“May you live in interesting times.”

Although that expression appears on the surface to be a blessing, it is actually thought to be a Chinese curse, with “interesting” meaning dangerous or turbulent.

This month, as I look back on six years of writing this column on regulatory enforcement which I began in August 2008 and will wrap up with this last installment, the expression seems fitting. The last six years have been arguably the most tumultuous, disruptive, and transformative years in the history of the Securities and Exchange Commission’s Enforcement Division. They have been interesting times indeed for the SEC, not to mention a blessing for someone writing about the agency on a regular basis.

When I began writing this column the SEC enforcement world—and the world’s impression of the SEC—was quite different than it is today. The SEC and its enforcement efforts operated largely under the radar without a lot of attention from the media. It was quite unusual at that time to see any kind of in-depth analysis of the SEC or the Enforcement Division’s resources, challenges, successes, or failures. When the SEC did receive attention, however, it was generally positive—as it had been for many years. Created as a stand-alone entity in 1972, the Division of Enforcement was widely regarded in August 2008 as the “gold standard” for regulatory agencies—an example of lean and effective government in action.

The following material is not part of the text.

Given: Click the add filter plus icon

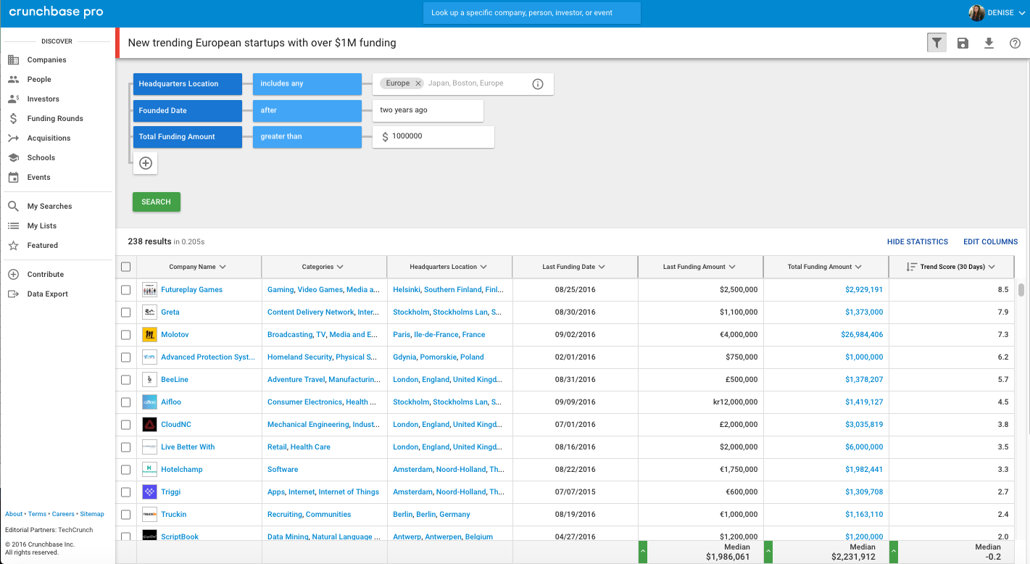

Consider, for example, the speech that then-SEC Chairman Christopher Cox delivered in mid-2007 in which he discussed the mission, record, and legacy of the Enforcement Division. “Never has the nation been blessed with a more professional team in enforcement in all of this agency’s history,” Cox said, as he recounted the Division’s successes in high-profile cases such as Drexel Burnham Lambert, Michael Milken, Enron, and many others. He described the enforcement staff as “1,100 smart, thoughtful, hardworking, measured individuals who come to work each day looking for the right answer. They are honest people who are committed to fairness.” He stated that “America can be very proud of them. I know I am.”

But then, just a month after I began writing about the SEC for Compliance Week, the solid ground beneath the agency began to shift dramatically. First, a global financial crisis began to unfold with previously unimaginable consequences. In September 2008 alone, Fannie Mae and Freddie Mac were taken over by the government, Lehman Brothers filed for bankruptcy, American International Group accepted an $85 billion bailout by the federal government, and the Dow Jones Industrial Average experienced its worst one-month decline ever.

The past six years have shown that the SEC will always be under the microscope and subject to second-guessing and criticism from the media, Congress, Wall Street, and others. As I write this final column, however, it seems to me that the SEC’s enforcement program has regained its footing and is back on the offensive.

As the finger-pointing began, commentators and many others began to take a closer look at the SEC. Critics charged that it was too passive in policing the wrongdoing that precipitated the financial crisis. Fairly or unfairly, the question of “Where Was the SEC?” began to circulate. Then-presidential candidate John McCain even added that SEC Chairman Christopher Cox had “betrayed the public’s trust. If I were president today, I would fire him.” Cox respectfully disagreed, stating that “it is precisely the wrong moment for a change in leadership that inevitably would disrupt the work of the SEC at just the wrong time.”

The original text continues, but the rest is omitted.